Sanem volvió a gemir bajo sus labios y él dejó de acariciarla para poder deshacerse de pantalones y calzoncillos quedando prácticamente desnudo como su madre lo trajo al mundo. Sólo pendía de su cuello los tres colgantes que se había puesto y que tenían tanto significado para él.
Sanem se vio de nuevo arrastrada entre sus brazos. Can se quedó de espaldas y ella a su costado. Con una pierna sobre el regazo de Can y la otra unida a él cadera con cadera, muslo con muslo.

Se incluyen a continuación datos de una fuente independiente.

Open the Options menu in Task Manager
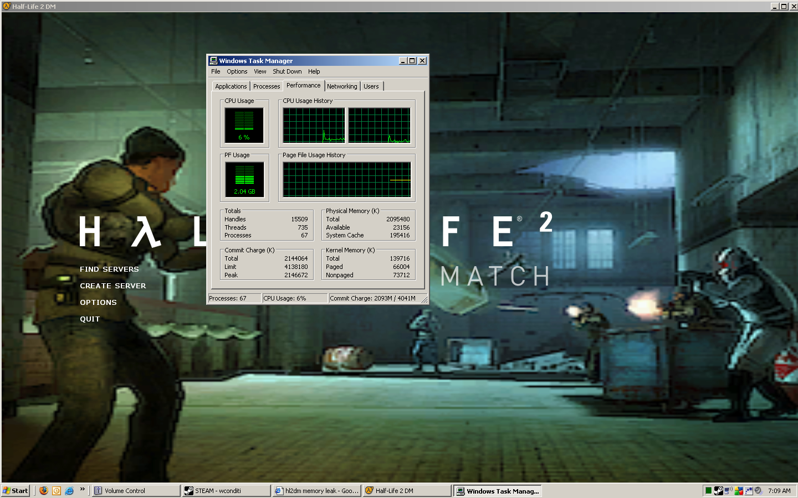This screenshot has height=498, width=798. pos(237,71)
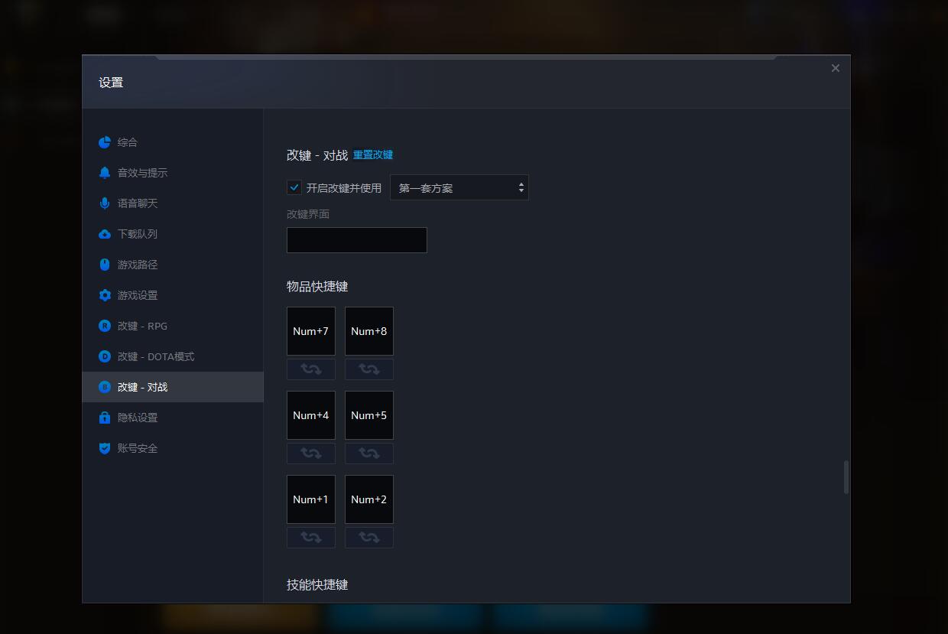
Task: Open the 改键 - RPG settings tab
Action: coord(142,326)
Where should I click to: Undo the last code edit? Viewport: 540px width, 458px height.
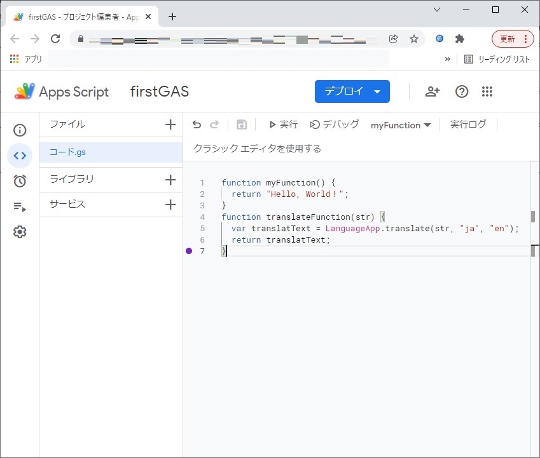point(197,125)
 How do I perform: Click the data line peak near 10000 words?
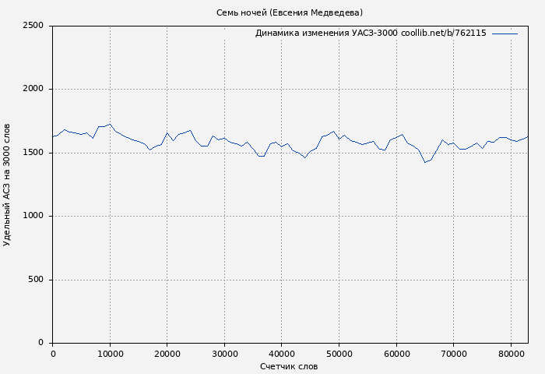(x=110, y=124)
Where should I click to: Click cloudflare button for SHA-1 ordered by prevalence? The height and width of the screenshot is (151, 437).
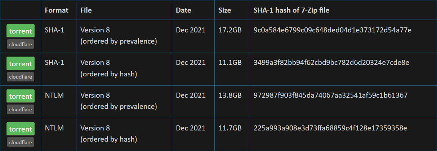pos(21,44)
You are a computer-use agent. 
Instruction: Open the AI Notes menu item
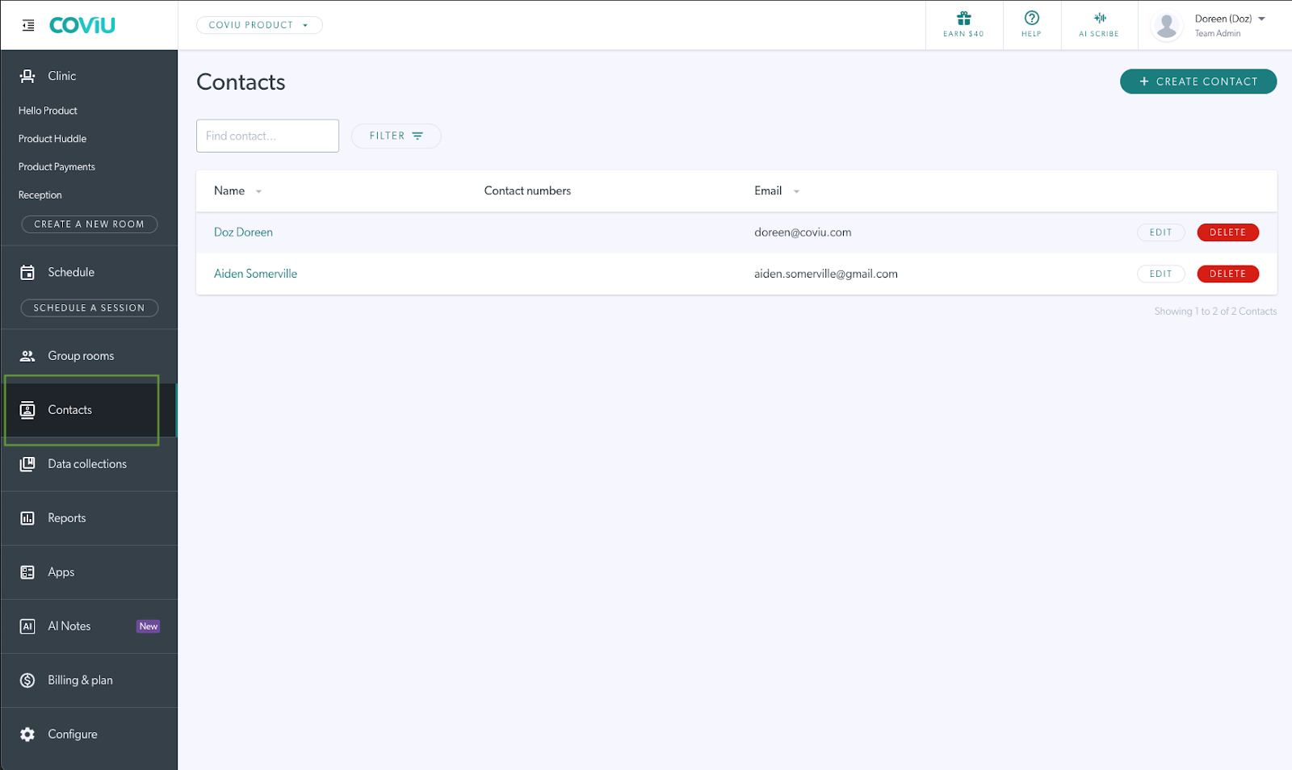click(69, 626)

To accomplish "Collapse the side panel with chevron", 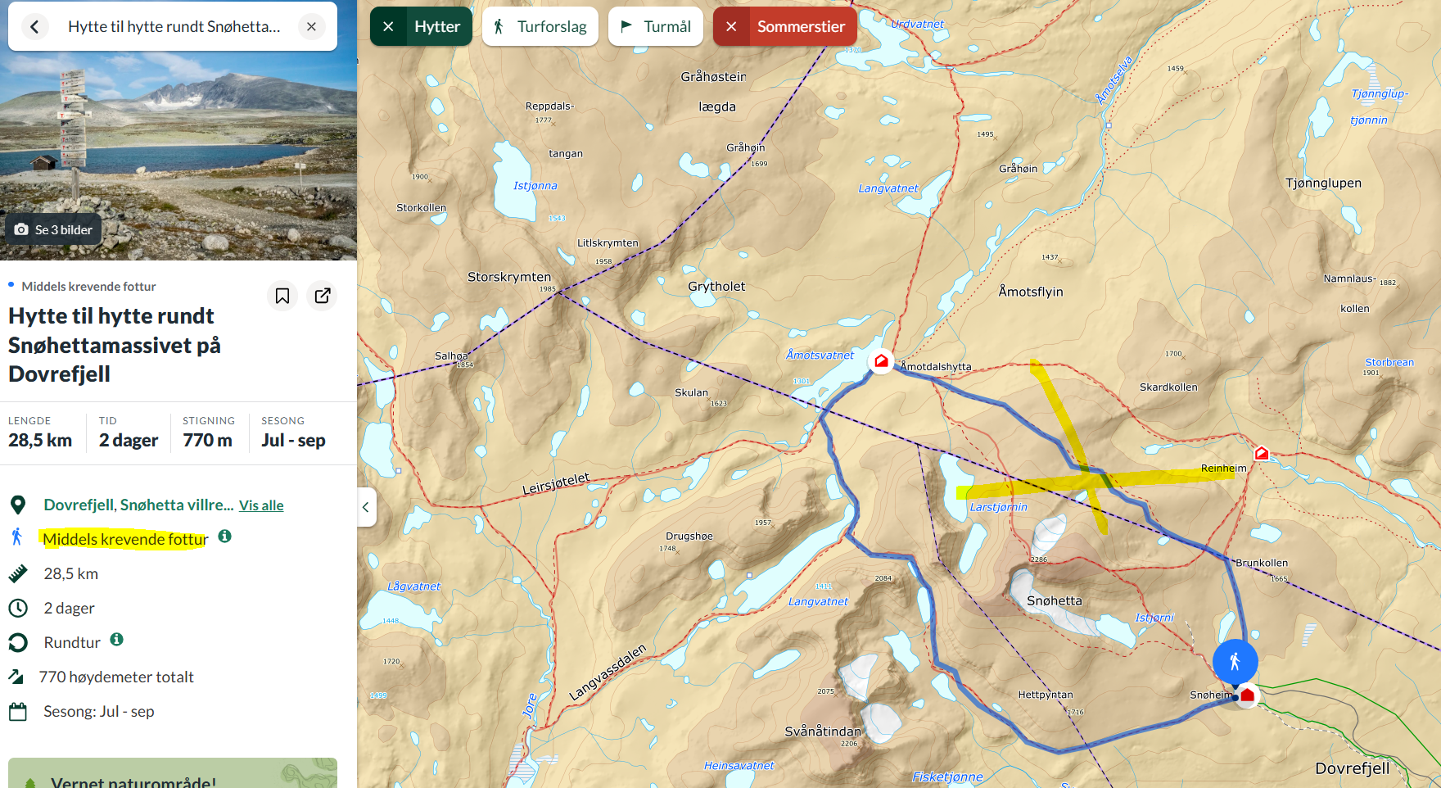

Can metió los dedos por el lateral de las braguitas que llevaba. Una lástima que estorbaran y más lástima aún que ella se quedara sin ellas. Metió los dedos por el pernil y tiró con fuerza, con tanta fuerza lo hizo que la costura del lateral se desgarró y quedaron colgando tan solo de la otra costura.
Sanem sintió un tirón en su bajo vientre. Estaba a punto. ¡Ufff, ya creía que lo estaba! Era melaza pura. Su interior ardía y no se calmaría a menos que pudiera sentirse totalmente invadida por él. Can no se lo pensó mucho más. Se puso de medio lado, elevó un poco más la pierna de su mujer y se deslizó en el tierno interior de ella con un estoque firme y certero. Sanem gimió a la par que él y ambos se dejaron llevar mientras el suave oleaje del exterior los acompañaba en su disfrute.
Cuando finalmente él se retiró tras vaciarse en su interior... ella protestó por la pérdida de su presencia y él, para mantenerse lo más unido a ella, la abrazó y la pegó a su pecho. Fue en la calidez de éste donde la cabeza de Sanem se posó y donde respirando el olor que él desprendía Sanem se refugió y cayó rendida.
Can la acunó entre sus brazos y enterró la nariz entre sus desordenadas guedejas, aspiró profundamente el olor que ella desprendía, ese olor que jamás olvidaría porque, al igual que la leyenda dice... «Un albatros jamás olvida un aroma» y... este albatros... reconocería ese olor que llevaba impregnado en lo más profundo de su consciencia desde el minuto uno. Desde el momento en el que lo aspiró en aquel palco de la Ópera aquella cálida noche de junio. El mismo aroma que ya apenas podía percibir y que era más bien un recuerdo que otra cosa en la bandana que siempre le había acompañado y que en esos momentos asomaba por el bolsillo de unos pantalones olvidados en el suelo.
También Can cayó presa de las emociones y el cansancio y justo en el momento en el que ambos aspiraban el primer aliento de su descanso... una risa cristalina resonó en el silencioso camarote.